Present invention has an advantage that
1, the general steganalysis ability of method of the invention is apparently higher than based on uncompressed domain MFCC general steganalysis Method;
2, when voice duration is shorter, method of the invention is than traditional SVM Stego-detection method based on feature extraction Advantage is more obvious;
3, the method for the invention general steganalysis ability still with higher when network complexity is lower;
4, method of the invention not only can be used as dedicated steganalysis method, but also can be used as general steganalysis method; And current dedicated steganalysis method can only aimed detection part steganography.
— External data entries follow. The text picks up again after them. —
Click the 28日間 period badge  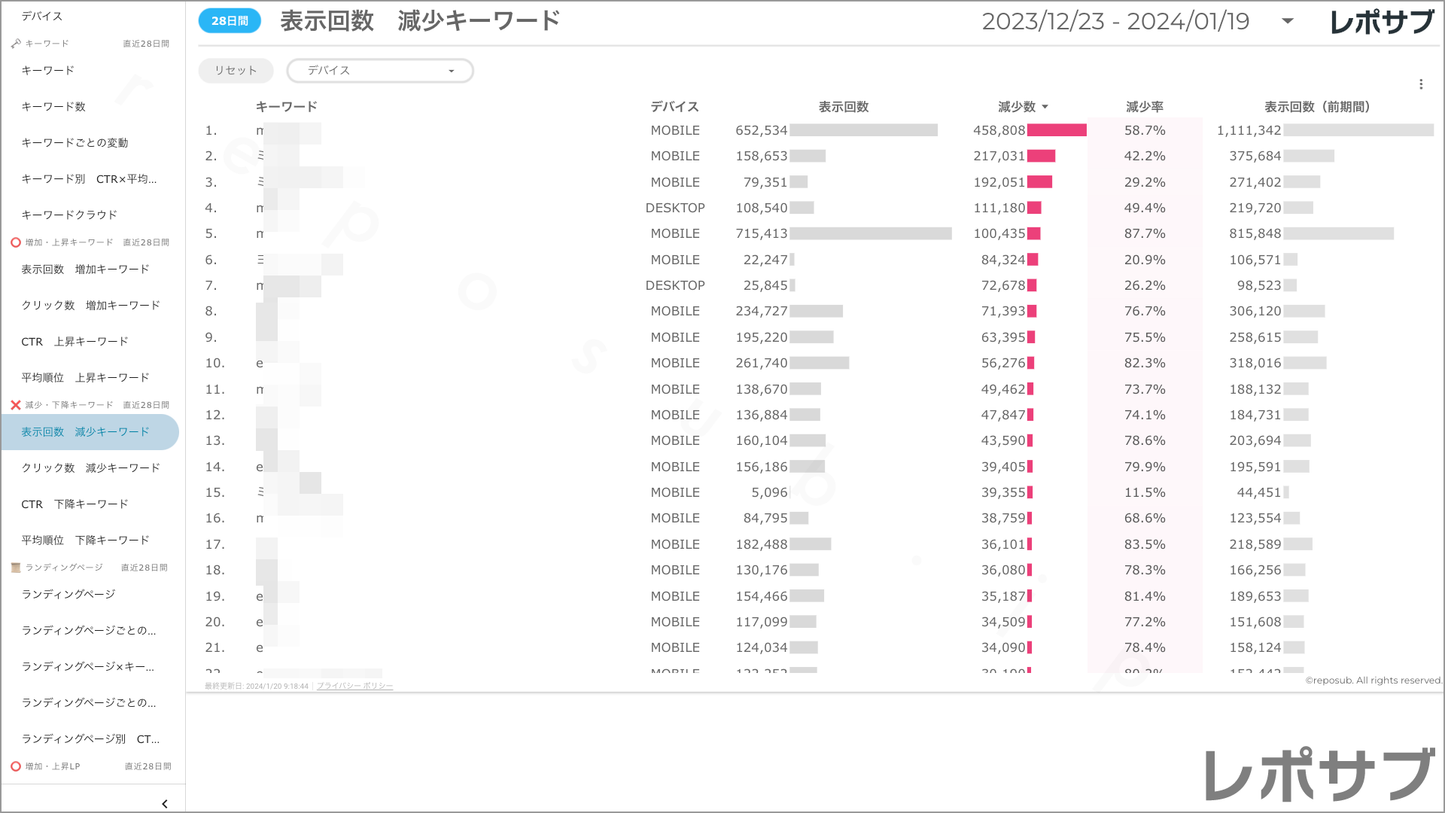230,21
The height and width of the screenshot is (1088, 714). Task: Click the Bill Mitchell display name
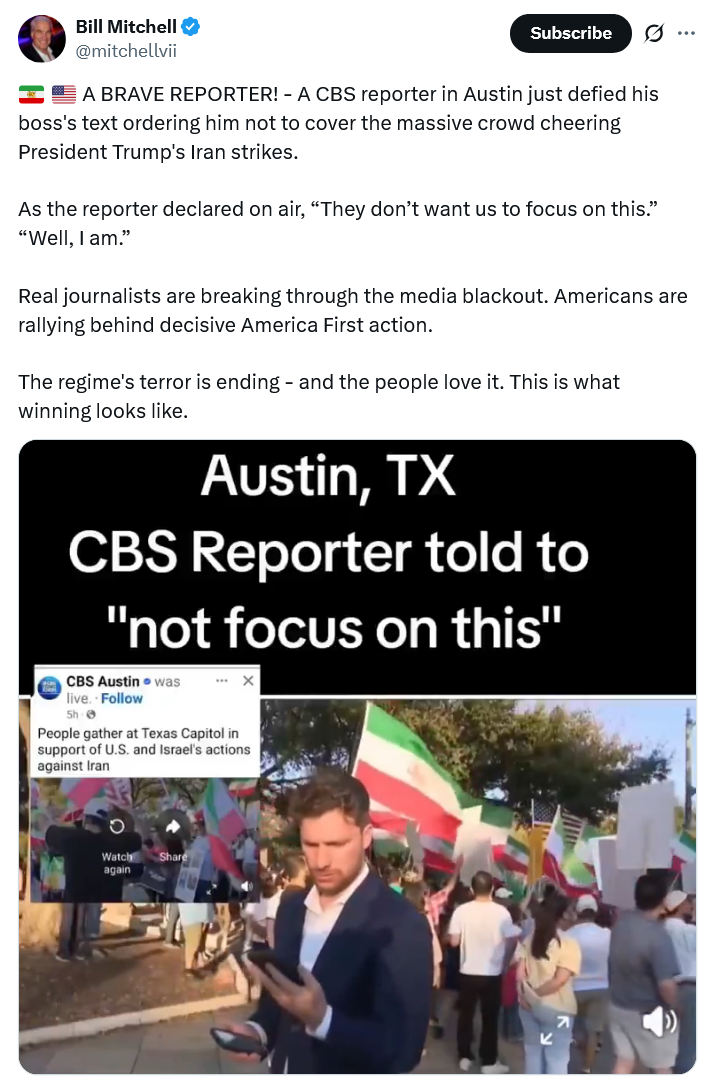[x=126, y=27]
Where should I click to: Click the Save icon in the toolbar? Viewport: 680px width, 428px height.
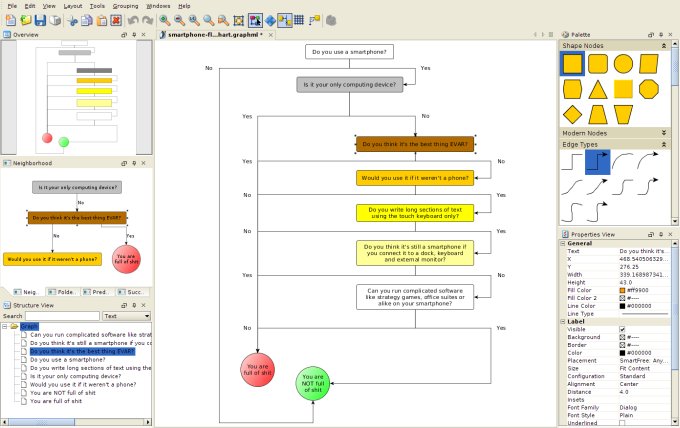tap(40, 20)
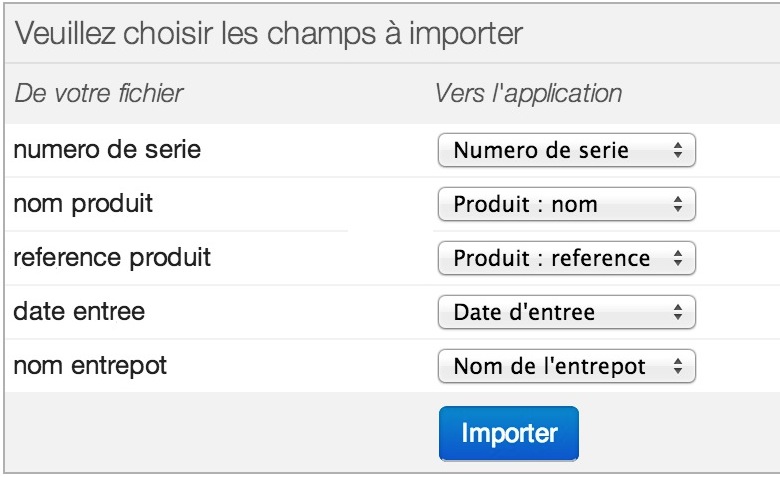The image size is (780, 477).
Task: Click the 'reference produit' row label
Action: click(x=112, y=258)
Detailed description of the invention
Fig. 1 is symbol space time correlation network diagram proposed by the invention;
Fig. 2 is symbol Bayesian network proposed by the invention.
Specific embodiment
Synthesis analysis linear predictive coding (Analysis by Synthesis-Linear Predictive Coding, AbS-LPC) it is widely used in a variety of Low-ratespeech codings, existing AbS-LPC low rate compresses voice Stego-detection side Method is designed for certain types of steganography method, and generalization ability is weaker.For this purpose, the invention proposes one kind towards multiclass low speed The general information that rate compresses voice steganography hides detection method.Since the symbol in AbS-LPC low rate compression speech code stream is deposited In space-time relationship, and all AbS-LPC low rates compression voice steganography method is inherently to change symbol value.Therefore, The present invention is from the angle of symbol, first building symbol space time correlation network, then using in symbol space time correlation network Strong incidence edge constructs symbol Bayesian network, uses Dirichlet distribution as prior distribution learning network parameter, and be based on shellfish The general Stego-detection of this implementation of inference multiclass low rate of leaf compression voice steganography.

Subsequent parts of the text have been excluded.